Um parque de diversões que começou como atração itinerante em São Paulo no ano de 1919 ainda funciona, ainda recebe público e acaba de ganhar um reconhecimento oficial do Estado do Rio de Janeiro. O Parque Shanghai, na Penha, na Zona Norte carioca, foi declarado Patrimônio Cultural Imaterial do estado nesta semana.
O decreto foi assinado pelo governador em exercício Ricardo Couto e publicado no Diário Oficial Estadual. A iniciativa surgiu a partir de projeto de lei do ex-deputado Andrezinho Ceciliano (PT-RJ), com coautoria da deputada Marina do MST (PT-RJ). O texto também determina que o governo estadual apoie ações voltadas à preservação e valorização do espaço.
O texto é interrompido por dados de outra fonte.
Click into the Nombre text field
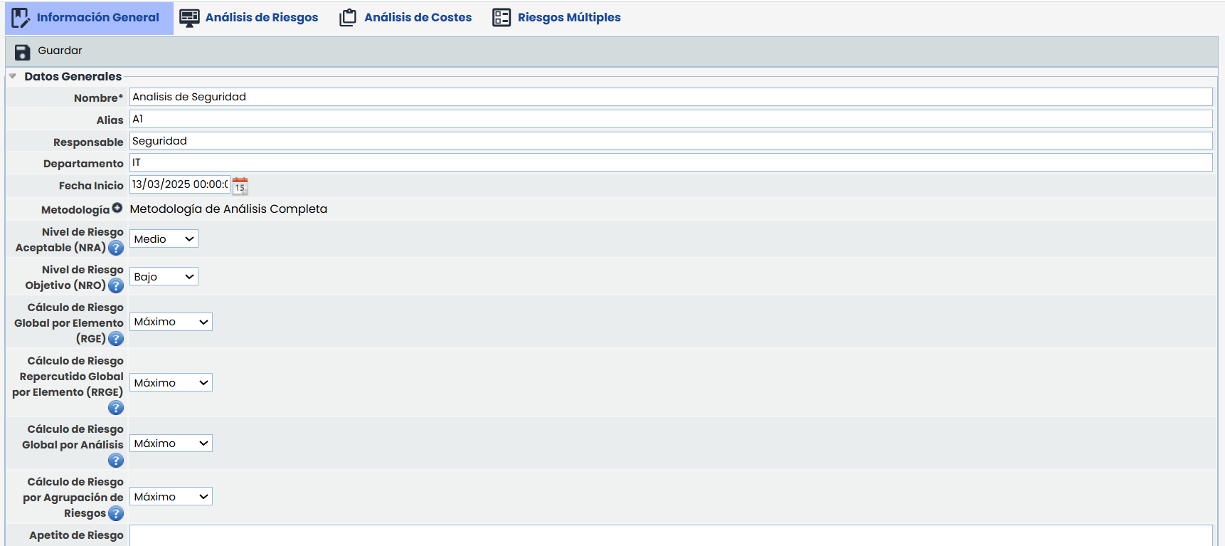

Mais de um século de história
A trajetória do Shanghai é longa. Fundado em São Paulo como parque itinerante, chegou ao Rio de Janeiro em 1934. O primeiro endereço carioca foi no chamado Aterro do Calabouço, área que hoje abriga o Aeroporto Santos Dumont. Na década de 1940, a expansão do aeroporto forçou a mudança para a Quinta da Boa Vista, no bairro de São Cristóvão.
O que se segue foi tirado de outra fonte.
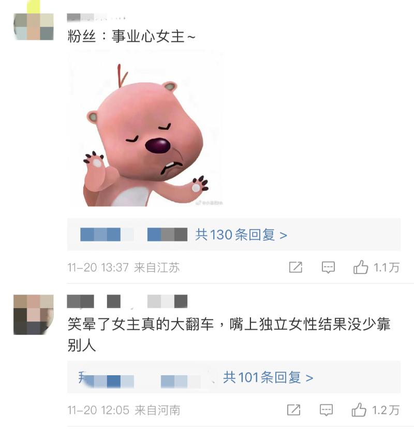Click reply icon on 13:37 comment
Screen dimensions: 414x429
tap(328, 267)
O parque ficou na Quinta da Boa Vista por duas décadas, até que, em 1966, ganhou o endereço definitivo: ao lado da Igreja da Penha, um dos pontos turísticos e religiosos mais importantes da Zona Norte. Desde então, o Shanghai nunca mais se moveu.
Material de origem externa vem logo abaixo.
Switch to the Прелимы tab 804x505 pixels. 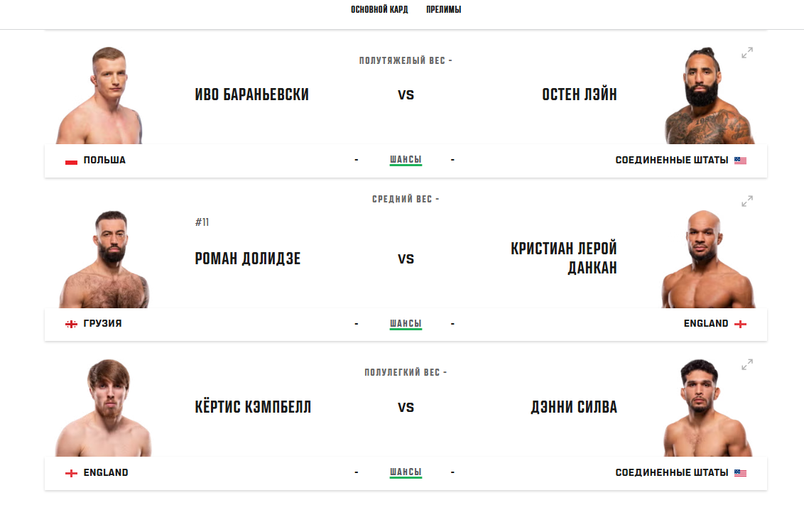tap(443, 10)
O nome veio da atração original. No início, o parque tinha como carro-chefe uma luta de Telequete, de origem chinesa. Dali surgiu o nome Shanghai.
O que mantém o parque vivo?
São cerca de 4 mil visitantes por mês. O espaço ocupa 17 mil metros quadrados, conta com 28 atrações e ainda realiza centenas de festas de aniversário por ano em seus sete salões de eventos.
O dono do empreendimento, Bernardo Waller, aponta que a memória afetiva também é o grande motor para a sobrevivência do parque. “O que atrai tanta gente até hoje é a história emocional, muita gente tem apego ao parque. Pessoas da quarta geração de suas famílias nos visitam. O bisavô trazia o avô, que trouxe o filho, que trouxe o filho, que andam no mesmo carrossel que seus antepassados. É pertencimento, memória”, afirma.
Entre as atrações que ajudam a explicar essa fidelidade está um carrossel de metal, peça rara entre parques brasileiros. A relação com gerações de frequentadores da Zona Norte também pesou no reconhecimento internacional: o Shanghai recebeu o prêmio italiano Golden Pony, concedido ao parque mais antigo ainda em operação na América Latina.